> **Task instructions**
The line containing "Open email in new window icon" marks the start; repeat it and every following line exactly through the end of the entries.

> **Given entries**
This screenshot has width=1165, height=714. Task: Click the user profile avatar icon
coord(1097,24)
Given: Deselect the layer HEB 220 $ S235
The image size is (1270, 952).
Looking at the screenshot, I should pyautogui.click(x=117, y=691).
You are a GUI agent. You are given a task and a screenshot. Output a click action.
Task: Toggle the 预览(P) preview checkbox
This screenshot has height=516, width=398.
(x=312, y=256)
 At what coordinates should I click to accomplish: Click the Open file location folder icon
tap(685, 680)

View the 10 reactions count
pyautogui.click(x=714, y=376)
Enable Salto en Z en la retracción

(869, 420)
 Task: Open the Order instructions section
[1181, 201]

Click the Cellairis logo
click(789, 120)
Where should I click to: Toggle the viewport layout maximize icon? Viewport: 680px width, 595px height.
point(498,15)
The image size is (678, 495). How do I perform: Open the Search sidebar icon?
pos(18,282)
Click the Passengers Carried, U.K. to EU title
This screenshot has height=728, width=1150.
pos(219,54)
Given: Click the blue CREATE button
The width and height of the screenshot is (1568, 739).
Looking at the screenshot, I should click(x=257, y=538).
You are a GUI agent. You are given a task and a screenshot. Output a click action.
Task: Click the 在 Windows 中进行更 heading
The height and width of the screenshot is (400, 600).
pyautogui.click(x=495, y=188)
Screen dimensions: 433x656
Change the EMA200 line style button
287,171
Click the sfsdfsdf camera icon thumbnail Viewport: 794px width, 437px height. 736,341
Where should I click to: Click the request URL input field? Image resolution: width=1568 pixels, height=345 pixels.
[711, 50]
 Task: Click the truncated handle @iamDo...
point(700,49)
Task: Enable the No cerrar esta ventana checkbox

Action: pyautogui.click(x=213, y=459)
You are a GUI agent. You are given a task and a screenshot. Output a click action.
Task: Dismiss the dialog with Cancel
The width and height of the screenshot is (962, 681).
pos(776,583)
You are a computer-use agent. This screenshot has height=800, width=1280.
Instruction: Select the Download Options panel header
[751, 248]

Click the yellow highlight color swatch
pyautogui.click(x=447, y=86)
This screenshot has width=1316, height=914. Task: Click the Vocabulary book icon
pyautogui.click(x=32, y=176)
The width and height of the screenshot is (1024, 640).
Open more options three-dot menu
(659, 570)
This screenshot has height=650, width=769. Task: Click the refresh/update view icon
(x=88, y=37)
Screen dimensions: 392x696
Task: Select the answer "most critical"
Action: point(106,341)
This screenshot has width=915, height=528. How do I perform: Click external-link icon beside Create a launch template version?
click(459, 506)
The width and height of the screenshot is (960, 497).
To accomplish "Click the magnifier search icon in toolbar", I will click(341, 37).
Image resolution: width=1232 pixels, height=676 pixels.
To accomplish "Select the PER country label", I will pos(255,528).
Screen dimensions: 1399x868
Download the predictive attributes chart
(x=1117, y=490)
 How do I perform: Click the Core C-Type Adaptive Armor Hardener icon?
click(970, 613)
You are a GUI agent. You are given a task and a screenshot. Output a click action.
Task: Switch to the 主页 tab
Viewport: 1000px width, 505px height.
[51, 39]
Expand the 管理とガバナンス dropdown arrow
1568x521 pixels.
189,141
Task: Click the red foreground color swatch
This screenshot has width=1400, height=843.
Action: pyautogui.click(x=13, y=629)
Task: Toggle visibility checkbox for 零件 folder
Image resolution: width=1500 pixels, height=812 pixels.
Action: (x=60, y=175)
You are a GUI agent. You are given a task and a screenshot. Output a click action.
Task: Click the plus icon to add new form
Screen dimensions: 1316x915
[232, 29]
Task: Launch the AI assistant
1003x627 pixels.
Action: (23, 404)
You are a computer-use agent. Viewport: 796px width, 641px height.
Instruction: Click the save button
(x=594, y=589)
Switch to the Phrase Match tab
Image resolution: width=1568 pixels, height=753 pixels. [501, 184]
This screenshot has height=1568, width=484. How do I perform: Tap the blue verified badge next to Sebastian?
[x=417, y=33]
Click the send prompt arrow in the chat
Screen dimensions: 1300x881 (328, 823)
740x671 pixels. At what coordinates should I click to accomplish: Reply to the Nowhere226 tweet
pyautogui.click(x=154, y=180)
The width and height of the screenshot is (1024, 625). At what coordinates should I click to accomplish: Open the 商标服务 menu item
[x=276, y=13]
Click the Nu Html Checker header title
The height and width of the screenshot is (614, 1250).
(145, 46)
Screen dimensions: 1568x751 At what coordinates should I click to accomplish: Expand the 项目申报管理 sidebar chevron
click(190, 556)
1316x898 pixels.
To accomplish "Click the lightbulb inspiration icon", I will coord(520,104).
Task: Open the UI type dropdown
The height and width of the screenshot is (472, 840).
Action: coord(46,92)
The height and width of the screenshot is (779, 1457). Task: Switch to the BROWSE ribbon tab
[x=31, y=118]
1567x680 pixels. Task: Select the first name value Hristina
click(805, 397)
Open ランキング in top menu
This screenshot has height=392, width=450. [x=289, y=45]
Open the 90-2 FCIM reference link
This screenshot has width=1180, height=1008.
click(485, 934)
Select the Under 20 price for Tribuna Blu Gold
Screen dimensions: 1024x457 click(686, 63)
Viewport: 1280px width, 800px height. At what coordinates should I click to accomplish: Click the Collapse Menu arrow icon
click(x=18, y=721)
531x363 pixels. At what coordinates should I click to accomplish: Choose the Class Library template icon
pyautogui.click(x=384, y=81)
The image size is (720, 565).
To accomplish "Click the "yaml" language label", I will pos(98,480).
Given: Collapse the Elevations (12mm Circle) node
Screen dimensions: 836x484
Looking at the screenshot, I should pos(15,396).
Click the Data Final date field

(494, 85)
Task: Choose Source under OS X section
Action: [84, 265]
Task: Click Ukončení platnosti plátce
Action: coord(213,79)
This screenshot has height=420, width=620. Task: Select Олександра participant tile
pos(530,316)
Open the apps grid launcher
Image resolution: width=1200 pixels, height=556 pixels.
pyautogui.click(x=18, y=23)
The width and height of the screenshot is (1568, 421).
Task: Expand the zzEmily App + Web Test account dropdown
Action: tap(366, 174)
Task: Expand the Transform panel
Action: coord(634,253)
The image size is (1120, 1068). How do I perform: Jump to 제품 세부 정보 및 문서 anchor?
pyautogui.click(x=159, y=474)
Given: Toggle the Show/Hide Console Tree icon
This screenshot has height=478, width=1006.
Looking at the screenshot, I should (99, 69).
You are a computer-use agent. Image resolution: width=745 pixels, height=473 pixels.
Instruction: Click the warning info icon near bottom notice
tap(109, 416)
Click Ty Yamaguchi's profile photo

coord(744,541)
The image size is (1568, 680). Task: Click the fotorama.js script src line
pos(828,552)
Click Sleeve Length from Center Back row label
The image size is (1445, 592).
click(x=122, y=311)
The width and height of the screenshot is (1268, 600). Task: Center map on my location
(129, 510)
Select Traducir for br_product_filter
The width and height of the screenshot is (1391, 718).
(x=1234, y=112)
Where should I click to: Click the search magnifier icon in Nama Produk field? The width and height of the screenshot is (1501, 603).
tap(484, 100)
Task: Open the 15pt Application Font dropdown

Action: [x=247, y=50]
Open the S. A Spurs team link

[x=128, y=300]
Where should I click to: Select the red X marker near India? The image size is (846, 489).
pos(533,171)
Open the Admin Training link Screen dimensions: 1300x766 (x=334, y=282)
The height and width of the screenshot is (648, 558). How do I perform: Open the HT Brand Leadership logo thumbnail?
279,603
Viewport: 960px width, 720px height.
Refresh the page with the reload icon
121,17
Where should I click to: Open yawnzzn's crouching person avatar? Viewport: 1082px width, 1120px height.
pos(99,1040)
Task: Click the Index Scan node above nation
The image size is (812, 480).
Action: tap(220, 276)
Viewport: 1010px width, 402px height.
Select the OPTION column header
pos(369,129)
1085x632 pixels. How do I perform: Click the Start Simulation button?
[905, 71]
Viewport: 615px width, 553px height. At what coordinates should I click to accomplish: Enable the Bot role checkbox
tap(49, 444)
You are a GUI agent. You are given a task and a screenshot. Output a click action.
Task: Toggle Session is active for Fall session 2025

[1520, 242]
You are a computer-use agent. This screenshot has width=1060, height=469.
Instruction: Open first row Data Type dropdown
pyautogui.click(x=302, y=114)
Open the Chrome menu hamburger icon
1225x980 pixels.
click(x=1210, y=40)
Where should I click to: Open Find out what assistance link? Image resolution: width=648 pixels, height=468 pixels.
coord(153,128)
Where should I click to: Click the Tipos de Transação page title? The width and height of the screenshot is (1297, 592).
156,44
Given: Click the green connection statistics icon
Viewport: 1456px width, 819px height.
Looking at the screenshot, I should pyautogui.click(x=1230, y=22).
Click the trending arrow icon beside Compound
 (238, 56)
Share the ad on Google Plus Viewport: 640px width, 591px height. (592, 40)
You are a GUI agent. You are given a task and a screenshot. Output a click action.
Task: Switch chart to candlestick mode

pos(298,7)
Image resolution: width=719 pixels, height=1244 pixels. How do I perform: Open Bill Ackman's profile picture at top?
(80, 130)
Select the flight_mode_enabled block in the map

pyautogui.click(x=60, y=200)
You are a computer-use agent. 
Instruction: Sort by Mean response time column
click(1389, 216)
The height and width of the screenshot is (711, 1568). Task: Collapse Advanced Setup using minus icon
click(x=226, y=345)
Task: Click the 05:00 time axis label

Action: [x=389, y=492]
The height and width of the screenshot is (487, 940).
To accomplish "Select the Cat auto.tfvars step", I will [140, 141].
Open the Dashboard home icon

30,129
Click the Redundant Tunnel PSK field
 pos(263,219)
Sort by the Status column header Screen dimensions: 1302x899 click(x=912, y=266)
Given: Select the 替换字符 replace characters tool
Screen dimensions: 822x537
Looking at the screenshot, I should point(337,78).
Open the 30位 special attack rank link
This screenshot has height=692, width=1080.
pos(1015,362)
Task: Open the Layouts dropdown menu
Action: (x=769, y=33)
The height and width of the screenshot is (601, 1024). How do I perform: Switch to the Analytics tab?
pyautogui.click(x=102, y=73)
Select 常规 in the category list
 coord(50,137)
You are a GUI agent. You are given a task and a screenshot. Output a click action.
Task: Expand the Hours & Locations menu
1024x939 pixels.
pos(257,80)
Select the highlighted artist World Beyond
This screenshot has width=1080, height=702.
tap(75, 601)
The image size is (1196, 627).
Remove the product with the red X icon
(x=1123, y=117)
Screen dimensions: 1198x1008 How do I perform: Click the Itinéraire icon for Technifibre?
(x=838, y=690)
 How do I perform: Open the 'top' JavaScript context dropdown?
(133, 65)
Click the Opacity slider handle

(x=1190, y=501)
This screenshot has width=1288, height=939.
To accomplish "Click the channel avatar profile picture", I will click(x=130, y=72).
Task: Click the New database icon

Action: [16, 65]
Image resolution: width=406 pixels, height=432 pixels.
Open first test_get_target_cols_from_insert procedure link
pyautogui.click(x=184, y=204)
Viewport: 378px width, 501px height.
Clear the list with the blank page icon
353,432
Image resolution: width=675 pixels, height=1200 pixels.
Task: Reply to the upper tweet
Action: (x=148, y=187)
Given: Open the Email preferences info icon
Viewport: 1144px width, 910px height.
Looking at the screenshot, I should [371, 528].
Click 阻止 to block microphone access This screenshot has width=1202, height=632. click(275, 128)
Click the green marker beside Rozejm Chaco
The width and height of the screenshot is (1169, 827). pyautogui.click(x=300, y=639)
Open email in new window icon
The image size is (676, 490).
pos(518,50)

> **Solution to the problem**
Open email in new window icon
The image size is (676, 490).
pos(518,50)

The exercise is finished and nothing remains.